Li’s three-person L’Hospitality team was one of 11 formed by dozens of undergraduate and graduate students from across Cornell during the weekend event at eHub in Collegetown. They tackled three challenges presented by Hilton representatives, and received support from the industry team as well faculty mentors and judges from the School of Hotel Administration, College of Engineering, Charles H. Dyson School of Applied Economics and Management and Johnson Graduate School of Management.
“We’re really proud of this experience,” Kate Walsh, MPS ’90, dean of the Hotel School, said in kicking off the competition. “To me it represents the best part of Cornell: It’s interdisciplinary and engaged learning at its best.”
A hospitality-themed hackathon might sound paradoxical, acknowledged Jess Petitt, SHA ’05, vice president of analytics at Hilton. Hackathons typically make one think of technology companies and faceless coders huddled over laptops, he said – not the experience Hilton was after in its event or on the job.
“We get to merge that hard, technical data side of what we do with the passion and experience that comes from a hospitality space,” said Petitt, who leads a team of nearly 100 data analysts.
For Hilton and the industry, a better understanding of the billions of data points that customers generate each day holds the potential to improve their experiences, drive revenue and create jobs, Pettit said.
This year’s Hospitality Hackathon asked the students: “In a world of limitless possibilities, how do you connect a customer with their dream experience?” Challenges included improving “digital customer journeys,” including the hotel search process and developing more personalized experiences.
A $1,000 first-place prize in one category went to team “Sticky Notes,” five master’s students who pitched “Business Getaway,” an app enhancement targeting the growing “bleisure” category of travelers mixing business and leisure.
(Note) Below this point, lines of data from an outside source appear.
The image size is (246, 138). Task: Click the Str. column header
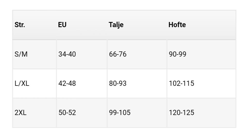(20, 25)
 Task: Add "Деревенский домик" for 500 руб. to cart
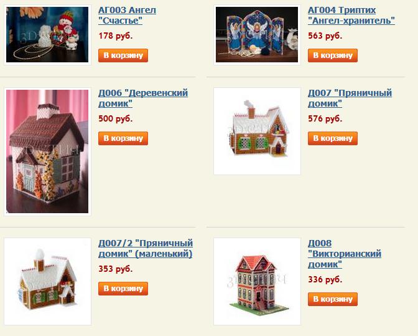point(123,138)
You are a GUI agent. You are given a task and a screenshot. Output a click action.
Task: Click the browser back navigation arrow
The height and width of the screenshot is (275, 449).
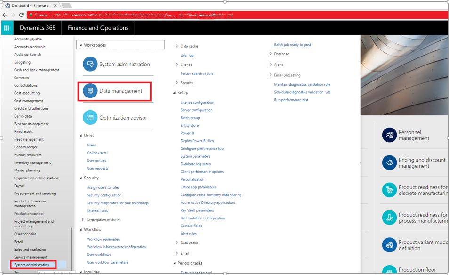coord(5,15)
Team members are Stefan Hench, Frances Wang, Yi Xuan Huang, Paulina Endara and Kana Suda.
“I’m really happy to take advantage of all the opportunities I can to get my hands dirty and practice using the skills that we learn in class, and also get a sense of the challenges that real-world companies are facing,” Hench said. “Even though we weren’t coders or software engineers, we could all contribute in a very meaningful way.”
In addition to suggesting ways to connect customers with the right rooms, the L’Hospitality team’s grand prize-winning “Project Mu” (a reference to the Greek symbol representing the coefficient of friction) sought to ease burdens on hotel operations staffs.
The team of Li and computer science majors Rachel Zhou ’23 and Jerry Sun ’23 suggested grouping similar types of guests, such as business travelers. Housekeeping could then tend more efficiently to rooms clustered together rather than scattered across a property. GPS data (if app users opted into its collection) also could confirm if guests had departed before the designated checkout time, again helping housekeepers to ready rooms for the next arrivals.
Li, in his first semester studying mechanical engineering at Cornell, said he was eager to broaden his skills by seeking out experiences beyond his own college and major. The grand prize money – plus two free nights at a Hilton hotel – was a bonus.